Estimated volume of fine-grained sediments

Based on the contours interpreted for fine-grained sediment thickness, we estimate that the total volume of fine-grained sediment in the Spring Creek Arm of Keswick Reservoir precipitated from acid-mine drainage was about 152,000 cubic meters, with 14,000, 32,000, and 105,000 cubic meters respectively in the western, central, and eastern accumulations. We estimate that an additional 110, 000 cubic meters of material was present in the main channel of Keswick Reservoir. The total volume of potentially contaminated, fine-grained sediments in Keswick Reservoir is therefore estimated to have been about 260,000 cubic meters in February 1993.

Estimated reservoir bottom area covered by acid-mine drainage sediments

In the Spring Creek Arm, probably the entire bottom was covered by or composed of acid-mine drainage sediment with the exception of the thalweg profile. Areas outside of the fine-grained sediment accumulations probably have a bottom composed of combinations of slag, old delta debris deposited before construction of the Spring Creek Debris Dam, or lithified sediment laid down in current-swept areas.

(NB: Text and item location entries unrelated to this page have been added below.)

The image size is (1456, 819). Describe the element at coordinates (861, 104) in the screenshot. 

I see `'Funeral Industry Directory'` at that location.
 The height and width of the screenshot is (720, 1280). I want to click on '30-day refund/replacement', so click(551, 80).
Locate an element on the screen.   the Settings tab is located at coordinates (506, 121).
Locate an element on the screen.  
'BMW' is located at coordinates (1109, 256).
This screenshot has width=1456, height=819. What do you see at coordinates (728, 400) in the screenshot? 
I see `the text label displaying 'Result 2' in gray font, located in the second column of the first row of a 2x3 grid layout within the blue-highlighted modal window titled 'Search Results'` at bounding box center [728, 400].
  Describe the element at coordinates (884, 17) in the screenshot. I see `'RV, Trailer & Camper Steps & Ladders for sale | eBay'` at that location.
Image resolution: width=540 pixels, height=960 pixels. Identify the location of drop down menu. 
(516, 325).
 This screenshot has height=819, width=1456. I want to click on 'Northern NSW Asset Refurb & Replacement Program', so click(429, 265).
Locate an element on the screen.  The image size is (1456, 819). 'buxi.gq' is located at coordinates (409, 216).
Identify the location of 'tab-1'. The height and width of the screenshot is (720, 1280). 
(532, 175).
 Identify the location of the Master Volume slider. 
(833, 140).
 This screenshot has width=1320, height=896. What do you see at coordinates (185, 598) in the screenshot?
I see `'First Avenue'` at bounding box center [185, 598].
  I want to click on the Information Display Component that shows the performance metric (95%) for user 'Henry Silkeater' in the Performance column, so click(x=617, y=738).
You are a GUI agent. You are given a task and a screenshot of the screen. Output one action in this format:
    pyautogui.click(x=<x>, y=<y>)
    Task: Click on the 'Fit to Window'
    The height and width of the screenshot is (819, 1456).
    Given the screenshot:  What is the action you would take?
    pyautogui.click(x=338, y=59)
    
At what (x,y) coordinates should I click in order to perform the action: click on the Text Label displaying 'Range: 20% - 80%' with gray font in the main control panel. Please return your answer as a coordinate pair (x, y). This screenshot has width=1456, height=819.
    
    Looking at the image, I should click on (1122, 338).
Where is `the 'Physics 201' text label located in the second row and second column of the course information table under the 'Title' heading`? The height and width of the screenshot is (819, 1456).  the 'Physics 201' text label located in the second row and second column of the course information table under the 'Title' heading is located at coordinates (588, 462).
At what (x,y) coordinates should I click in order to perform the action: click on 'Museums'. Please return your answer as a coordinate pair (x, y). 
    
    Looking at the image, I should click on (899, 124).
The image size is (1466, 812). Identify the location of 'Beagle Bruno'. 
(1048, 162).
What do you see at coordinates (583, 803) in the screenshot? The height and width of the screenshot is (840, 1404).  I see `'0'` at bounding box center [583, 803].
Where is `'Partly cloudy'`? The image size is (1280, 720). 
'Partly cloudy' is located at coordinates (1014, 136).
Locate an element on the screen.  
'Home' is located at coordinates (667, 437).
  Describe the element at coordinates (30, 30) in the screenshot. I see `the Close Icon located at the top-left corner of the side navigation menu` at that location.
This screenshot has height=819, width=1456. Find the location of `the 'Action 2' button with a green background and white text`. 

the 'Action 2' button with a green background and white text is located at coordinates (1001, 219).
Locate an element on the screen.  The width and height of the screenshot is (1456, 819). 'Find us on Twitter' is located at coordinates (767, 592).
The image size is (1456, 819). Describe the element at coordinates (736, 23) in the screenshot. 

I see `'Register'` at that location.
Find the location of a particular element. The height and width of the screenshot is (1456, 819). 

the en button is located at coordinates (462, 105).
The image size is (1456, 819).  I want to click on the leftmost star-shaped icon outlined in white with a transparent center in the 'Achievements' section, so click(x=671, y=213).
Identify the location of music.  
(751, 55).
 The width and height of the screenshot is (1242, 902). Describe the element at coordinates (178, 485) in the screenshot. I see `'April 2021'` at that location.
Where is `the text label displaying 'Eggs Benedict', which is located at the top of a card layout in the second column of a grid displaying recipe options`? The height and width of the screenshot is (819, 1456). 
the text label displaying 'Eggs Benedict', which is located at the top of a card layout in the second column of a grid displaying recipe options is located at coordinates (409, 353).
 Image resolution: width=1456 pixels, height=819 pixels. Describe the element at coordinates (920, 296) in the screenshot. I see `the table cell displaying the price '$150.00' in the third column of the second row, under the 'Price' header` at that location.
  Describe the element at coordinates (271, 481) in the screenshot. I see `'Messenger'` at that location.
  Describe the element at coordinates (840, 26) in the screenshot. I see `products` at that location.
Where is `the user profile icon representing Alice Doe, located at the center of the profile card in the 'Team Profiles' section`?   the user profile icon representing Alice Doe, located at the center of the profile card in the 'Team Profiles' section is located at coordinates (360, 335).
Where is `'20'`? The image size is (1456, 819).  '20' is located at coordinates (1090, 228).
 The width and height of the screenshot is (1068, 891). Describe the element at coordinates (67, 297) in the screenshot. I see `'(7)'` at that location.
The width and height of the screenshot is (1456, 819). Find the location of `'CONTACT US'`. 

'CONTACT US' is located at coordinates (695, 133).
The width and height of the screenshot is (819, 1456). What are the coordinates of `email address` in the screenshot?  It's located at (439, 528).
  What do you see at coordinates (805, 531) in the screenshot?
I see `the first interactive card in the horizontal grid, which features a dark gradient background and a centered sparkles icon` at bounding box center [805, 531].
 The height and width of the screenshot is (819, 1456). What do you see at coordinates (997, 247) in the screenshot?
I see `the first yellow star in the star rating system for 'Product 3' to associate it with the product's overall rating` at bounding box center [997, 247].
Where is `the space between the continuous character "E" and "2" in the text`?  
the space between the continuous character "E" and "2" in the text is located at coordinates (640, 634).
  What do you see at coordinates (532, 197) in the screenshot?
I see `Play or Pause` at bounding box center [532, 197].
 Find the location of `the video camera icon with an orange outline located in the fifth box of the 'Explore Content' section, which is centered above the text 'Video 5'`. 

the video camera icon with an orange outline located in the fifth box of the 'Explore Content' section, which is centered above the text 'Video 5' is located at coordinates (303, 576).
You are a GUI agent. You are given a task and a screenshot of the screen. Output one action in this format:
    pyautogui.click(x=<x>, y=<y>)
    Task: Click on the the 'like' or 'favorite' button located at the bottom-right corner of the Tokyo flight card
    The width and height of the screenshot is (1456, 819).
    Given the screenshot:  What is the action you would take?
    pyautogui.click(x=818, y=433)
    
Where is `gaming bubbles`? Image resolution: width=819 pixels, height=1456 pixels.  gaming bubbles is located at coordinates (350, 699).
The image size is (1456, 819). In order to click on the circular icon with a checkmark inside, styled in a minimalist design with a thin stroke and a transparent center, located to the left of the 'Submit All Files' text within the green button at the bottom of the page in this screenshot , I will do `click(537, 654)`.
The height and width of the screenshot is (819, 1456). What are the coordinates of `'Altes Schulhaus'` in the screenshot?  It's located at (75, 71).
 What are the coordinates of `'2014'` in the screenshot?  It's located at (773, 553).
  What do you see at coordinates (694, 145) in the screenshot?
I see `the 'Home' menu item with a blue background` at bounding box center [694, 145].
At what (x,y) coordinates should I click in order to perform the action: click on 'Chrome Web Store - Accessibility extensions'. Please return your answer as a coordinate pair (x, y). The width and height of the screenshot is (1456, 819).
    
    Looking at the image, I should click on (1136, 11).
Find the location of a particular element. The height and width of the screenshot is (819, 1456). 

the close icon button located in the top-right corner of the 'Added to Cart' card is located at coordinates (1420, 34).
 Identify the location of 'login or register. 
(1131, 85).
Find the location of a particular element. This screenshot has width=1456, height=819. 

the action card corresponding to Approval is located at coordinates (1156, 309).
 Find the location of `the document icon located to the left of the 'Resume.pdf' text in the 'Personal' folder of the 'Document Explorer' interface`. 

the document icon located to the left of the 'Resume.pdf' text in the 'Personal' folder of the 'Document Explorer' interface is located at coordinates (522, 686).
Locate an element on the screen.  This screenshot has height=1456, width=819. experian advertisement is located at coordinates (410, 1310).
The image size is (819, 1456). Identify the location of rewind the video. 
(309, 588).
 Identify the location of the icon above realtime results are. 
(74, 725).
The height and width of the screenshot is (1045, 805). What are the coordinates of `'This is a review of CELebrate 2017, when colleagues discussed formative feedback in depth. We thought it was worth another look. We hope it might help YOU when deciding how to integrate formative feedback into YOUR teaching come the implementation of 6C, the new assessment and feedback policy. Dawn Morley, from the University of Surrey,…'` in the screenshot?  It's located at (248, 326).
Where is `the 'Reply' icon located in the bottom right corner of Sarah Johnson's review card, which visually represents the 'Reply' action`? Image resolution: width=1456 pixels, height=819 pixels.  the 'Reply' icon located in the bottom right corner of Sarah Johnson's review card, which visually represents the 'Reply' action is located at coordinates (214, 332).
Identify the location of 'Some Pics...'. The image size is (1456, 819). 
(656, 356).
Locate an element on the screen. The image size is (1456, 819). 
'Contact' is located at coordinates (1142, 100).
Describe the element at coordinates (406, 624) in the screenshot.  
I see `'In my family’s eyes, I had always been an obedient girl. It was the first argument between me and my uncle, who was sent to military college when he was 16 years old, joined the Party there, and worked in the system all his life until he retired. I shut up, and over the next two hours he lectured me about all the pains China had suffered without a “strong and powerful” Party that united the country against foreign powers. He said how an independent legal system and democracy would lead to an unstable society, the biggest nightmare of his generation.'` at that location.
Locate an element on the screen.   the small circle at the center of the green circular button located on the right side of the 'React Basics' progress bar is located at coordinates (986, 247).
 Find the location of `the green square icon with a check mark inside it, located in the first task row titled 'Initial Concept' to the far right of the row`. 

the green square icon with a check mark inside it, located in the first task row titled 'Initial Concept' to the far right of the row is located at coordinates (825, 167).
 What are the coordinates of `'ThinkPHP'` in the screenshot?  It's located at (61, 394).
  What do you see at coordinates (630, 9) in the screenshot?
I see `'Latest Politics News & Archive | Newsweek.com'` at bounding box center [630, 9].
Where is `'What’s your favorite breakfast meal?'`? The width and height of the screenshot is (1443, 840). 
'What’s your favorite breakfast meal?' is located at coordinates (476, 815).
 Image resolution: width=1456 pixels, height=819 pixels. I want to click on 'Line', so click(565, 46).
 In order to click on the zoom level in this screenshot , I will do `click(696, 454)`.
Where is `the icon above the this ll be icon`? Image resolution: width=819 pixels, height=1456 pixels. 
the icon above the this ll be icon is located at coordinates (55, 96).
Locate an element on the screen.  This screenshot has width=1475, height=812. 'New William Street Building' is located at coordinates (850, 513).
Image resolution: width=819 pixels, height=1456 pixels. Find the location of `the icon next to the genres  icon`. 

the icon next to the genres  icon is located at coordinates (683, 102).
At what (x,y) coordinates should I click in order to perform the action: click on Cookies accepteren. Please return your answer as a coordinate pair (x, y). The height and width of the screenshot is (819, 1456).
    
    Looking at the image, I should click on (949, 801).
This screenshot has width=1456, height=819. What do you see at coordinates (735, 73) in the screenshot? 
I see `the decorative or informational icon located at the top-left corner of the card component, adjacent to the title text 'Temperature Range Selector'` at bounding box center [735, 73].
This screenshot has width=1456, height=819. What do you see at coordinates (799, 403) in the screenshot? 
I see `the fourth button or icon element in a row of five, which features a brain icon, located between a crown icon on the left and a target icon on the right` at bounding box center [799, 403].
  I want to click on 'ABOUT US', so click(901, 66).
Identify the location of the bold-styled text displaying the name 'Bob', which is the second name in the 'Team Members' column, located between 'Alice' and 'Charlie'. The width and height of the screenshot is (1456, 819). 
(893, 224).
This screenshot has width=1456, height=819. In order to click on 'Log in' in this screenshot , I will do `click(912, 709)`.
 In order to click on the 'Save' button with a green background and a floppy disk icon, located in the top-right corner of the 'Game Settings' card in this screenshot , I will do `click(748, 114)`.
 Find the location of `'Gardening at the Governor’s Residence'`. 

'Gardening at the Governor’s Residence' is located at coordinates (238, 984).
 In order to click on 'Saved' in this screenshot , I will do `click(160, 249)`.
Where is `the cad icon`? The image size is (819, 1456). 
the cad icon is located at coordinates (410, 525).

In the main channel of Keswick Reservoir, much of the reservoir bottom downstream of the Spring Creek Arm confluence appears to have been covered by acid-mine drainage sediment. In the areas where sediment was mapped using high-resolution seismic data, the percent of the bottom covered is as follows:

  • Adjacent to Spring Creek Arm (Figure 3B-2, 40°37'36" to 40°37'52"): 42% covered.
  • Just below Spring Creek Arm (Figure 3C, 40°37'36" to 40°37'20", -122°27'00"): 50% covered.
  • Upper main reservoir above dam (Figure 3D, 40°37'20", -122°27'00" to 40°37'06"): 35% covered.

Lower main reservoir near dam to log boom near dam (Figure 3E, 40°37'06" to log boom): 12% covered, mainly in the former Sacramento River channel. No information is available between the log boom and Keswick Dam.

Overall, the average area of the main channel from Spring Creek Arm to Keswick Dam covered with mapped, fine-grained sediment was about 29%.

Substantially larger areas of the bottom could have a thin acid-mine drainage sediment cover that is not mappable using the seismic-reflection data.